Igniting the Calm: Is It Meds, Therapy, Trauma…
There was a fire in my house, and I do not know the woman that put it out.
It was me. Yet, the calm, action-focused individual that put out the fire within seconds of discovery is strange.
My family had decided to have a simple Sunday dinner of frozen pizza with zucchini on the side. I grabbed something from the kitchen as my partner said, “I don’t know what’s up with this oven.” I looked back and thought I saw a flash of a flame followed by black smoke coming out. I walked up to the oven, opened the door, and saw nothing. I swore I saw something, though.
I crouched down and opened the broiler drawer to find the flames. I quickly closed the drawer in hopes of limiting the amount of oxygen hitting the fire. As I stood up, I saw a fire blanket I had been influenced to purchase over the summer and said, “Well, that’s why we have these” as I grabbed it. Opening the fire blanket coincided with me realizing I was about to freak out when I saw the flames again. “You’re going to want to freak out, but you can’t, just act. Don’t hesitate,” I told myself.
I kept going. I opened the broiler drawer and put the fire blanket over the fire. I peeked around to make sure I had covered the whole thing. I had. I slowly lifted a corner of the blanket to check that it had worked. It did. The fire was gone.
I was stunned as we opened windows, turned on fans, and cleaned up the minimal mess. Fifteen minutes after the flames were snuffed we only had a smell reminding us of the delay to dinner. I had acted swiftly and accurately. I couldn’t believe how eventful yet uneventful the last 20 minutes had been. How was I swirling in calm instead of downward spiraling?
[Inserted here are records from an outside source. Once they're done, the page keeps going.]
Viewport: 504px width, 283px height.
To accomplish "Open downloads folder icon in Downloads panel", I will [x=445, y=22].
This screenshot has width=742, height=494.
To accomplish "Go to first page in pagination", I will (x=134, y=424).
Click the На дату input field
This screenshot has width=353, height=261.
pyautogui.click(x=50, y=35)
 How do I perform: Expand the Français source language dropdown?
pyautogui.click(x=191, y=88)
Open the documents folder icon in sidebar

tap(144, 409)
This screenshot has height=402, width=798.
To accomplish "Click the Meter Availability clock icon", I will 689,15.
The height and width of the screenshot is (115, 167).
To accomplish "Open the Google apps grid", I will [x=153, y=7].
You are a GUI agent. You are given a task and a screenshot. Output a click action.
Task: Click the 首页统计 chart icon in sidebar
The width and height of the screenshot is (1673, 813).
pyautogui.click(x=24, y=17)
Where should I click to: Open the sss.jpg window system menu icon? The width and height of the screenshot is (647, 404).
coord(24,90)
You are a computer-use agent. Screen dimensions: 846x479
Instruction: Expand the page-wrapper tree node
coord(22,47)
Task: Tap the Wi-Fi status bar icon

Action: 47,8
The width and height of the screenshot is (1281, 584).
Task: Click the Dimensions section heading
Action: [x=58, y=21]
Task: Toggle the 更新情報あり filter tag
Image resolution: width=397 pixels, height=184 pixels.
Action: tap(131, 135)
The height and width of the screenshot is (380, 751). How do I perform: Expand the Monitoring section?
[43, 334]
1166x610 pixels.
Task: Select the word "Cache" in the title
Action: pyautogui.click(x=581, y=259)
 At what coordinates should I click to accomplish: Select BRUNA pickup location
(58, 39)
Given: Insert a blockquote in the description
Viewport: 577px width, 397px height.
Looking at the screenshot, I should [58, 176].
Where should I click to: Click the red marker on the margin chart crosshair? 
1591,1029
Rewind to a year earlier when our kitchen sink kept backing up with stinky, dark water. I spent hours searching for solutions and seeking another’s opinion before taking action. Our house would have been gone and onto destroying others if I had taken the same approach. Again, how? How was I both women?
Are the meds I’m on really a magical solution? I knew therapy worked, but does it work this well? Or was my calm, focused action a trauma response? Yes. Yes to everything.
We can shame the anxious brain with ease, but struggle to recognize when it is a superpower. Because of my hypervigilance, I already had a plan months before the small fire in our over happened. I had purchased multiple tools from the same manufacture in a packaged deal and placed them strategically throughout the house. In places most likely to experience an accidental fire, like the kitchen, the fire blankets were in sight to avoid forgetting about them in times of stress. My anxious brain anticipated and helped me execute the plan I didn’t realize I had.
Group my anxiety in superpower mode with a new prescription in the past year and discussion around effective self-talk in therapy, and you have a story of success and safety.
I am the stranger. I am also the hero.